WRITTEN EXERCISE 1: In the court decision excerpt, how many days after promulgation does a decision become final under Sec. 20?
WRITTEN EXERCISE 2: Name every case that the court decision excerpt cites.
WRITTEN EXERCISE 3: Reproduce the court decision excerpt starting at "Sec. 20. Promulgation" and ending at "commence to run.", substituting "allowed" for "entertained".

TEXT PROVIDED:
Sec. 20. Promulgation and Finality of Decision. — The decision of the court shall be promulgated on a date set by it of which due notice must be given the parties. It shall become final five (5) days after promulgation. No motion for reconsideration shall be entertained.

It is the contention of petitioner Lindo that the act of merely furnishing the parties with a copy of the decision, as was done in the trial court, violated COMELEC rules and did not constitute a valid promulgation. Since there was no valid promulgation, the five (5) day period within which the decision should be appealed to the COMELEC did not commence to run.

This contention is untenable. Promulgation is the process by which a decision is published, officially announced, made known to the public or delivered to the clerk of court for filing, coupled with notice to the parties or their counsel (Neria v. Commissioner of Immigration, L-24800, May 27, 1968, 23 SCRA 812). It is the delivery of a court decision to the clerk of court for filing and publication (Araneta v. Dinglasan, 84 Phil. 433). It is the filing of the signed decision with the clerk of court (Sumbing v. Davide, G.R. Nos. 86850-51, July 20, 1989, En Banc Minute Resolution). The additional requirement imposed by the COMELEC rules of notice in advance of promulgation is not part of the process of promulgation. Hence, We do not agree with petitioner's contention that there was no promulgation of the trial court's decision. The trial court did not deny that it had officially made the decision public. From the recital of facts of both parties, copies of the decision were sent to petitioner's counsel of record and petitioner's himself. Another copy was sent to private respondent.

What was wanting and what the petitioner apparently objected to was not the promulgation of the decision but the failure of the trial court to serve notice in advance of the promulgation of its decision as required by the COMELEC rules. The failure to serve such notice in advance of the promulgation may be considered a procedural lapse on the part of the trial court which did not prejudice the rights of the parties and did not vitiate the validity of the decision of the trial court nor of the promulgation of said decision.

A procedural lapse or error should be distinguished from lack of jurisdiction. In the former, the proceedings are null and void if and when the error is shown to have caused harm while in the latter, the proceedings are null and void unconditionally (In the matter of the petition of Joson and Joson v. Nable, et al., G.R. No. L-3450, September, 1950, XVILJ No. 1, p. 35, cited in Francisco, Vicente, J., Revised Rules of Court in the Philippines, 2nd edition, p. 112). There is a great difference in the results which follows the failure to give the necessary notice to confer on the court jurisdiction over the person and the subject matter of the action, and that which follows a failure to give notice of a step taken after the court has obtained such jurisdiction and is proceeding with the action. Failure to give notice of the action by the service of a summons for example, is a jurisdictional defect and the court acquires no jurisdiction over the person of the defendant. . . . When, however, the court, by the service of proper notice has obtained jurisdiction of the person and the subject matter, then the failure to give notice of a subsequent step in the action or proceeding is not jurisdictional and does not render an order made without notice void (So Chu and Limpangco v. Nepomuceno and Reis 29 Phil. 208, also cited in Francisco, Vicente, J., Revised Rules of Court, 2nd edition, p. 112).

DATASET SECTION:
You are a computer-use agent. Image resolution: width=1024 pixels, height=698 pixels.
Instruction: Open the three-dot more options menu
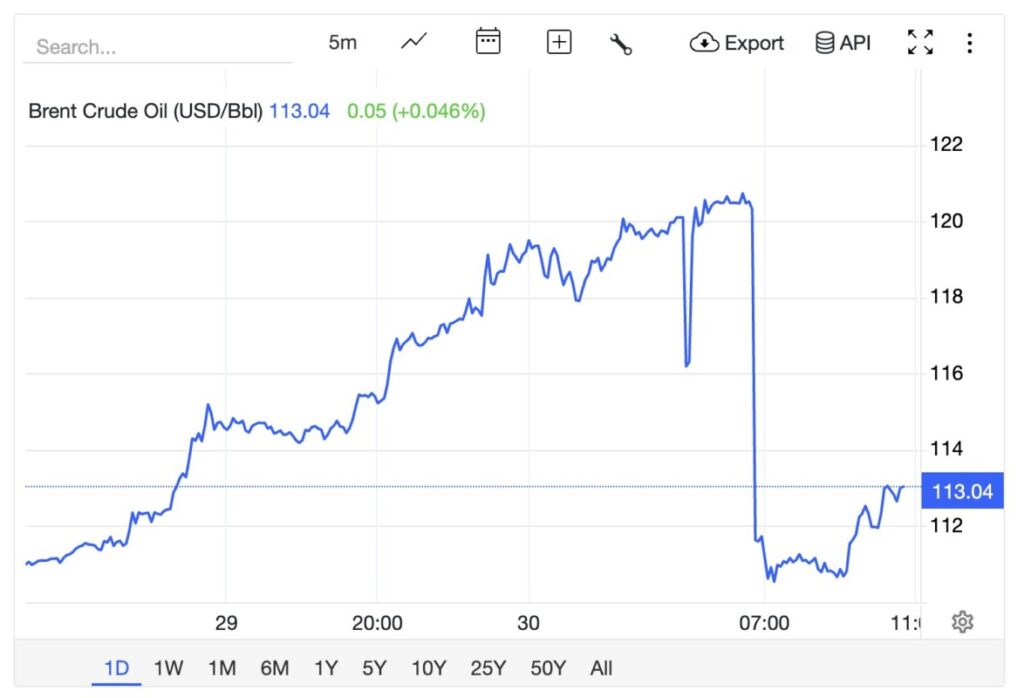point(969,43)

RESPONSE 1: Five (5) days.

RESPONSE 2:
- Neria v. Commissioner of Immigration
- Araneta v. Dinglasan
- Sumbing v. Davide
- Joson and Joson v. Nable, et al.
- So Chu and Limpangco v. Nepomuceno and Reis

RESPONSE 3:
Sec. 20. Promulgation and Finality of Decision. — The decision of the court shall be promulgated on a date set by it of which due notice must be given the parties. It shall become final five (5) days after promulgation. No motion for reconsideration shall be allowed.

It is the contention of petitioner Lindo that the act of merely furnishing the parties with a copy of the decision, as was done in the trial court, violated COMELEC rules and did not constitute a valid promulgation. Since there was no valid promulgation, the five (5) day period within which the decision should be appealed to the COMELEC did not commence to run.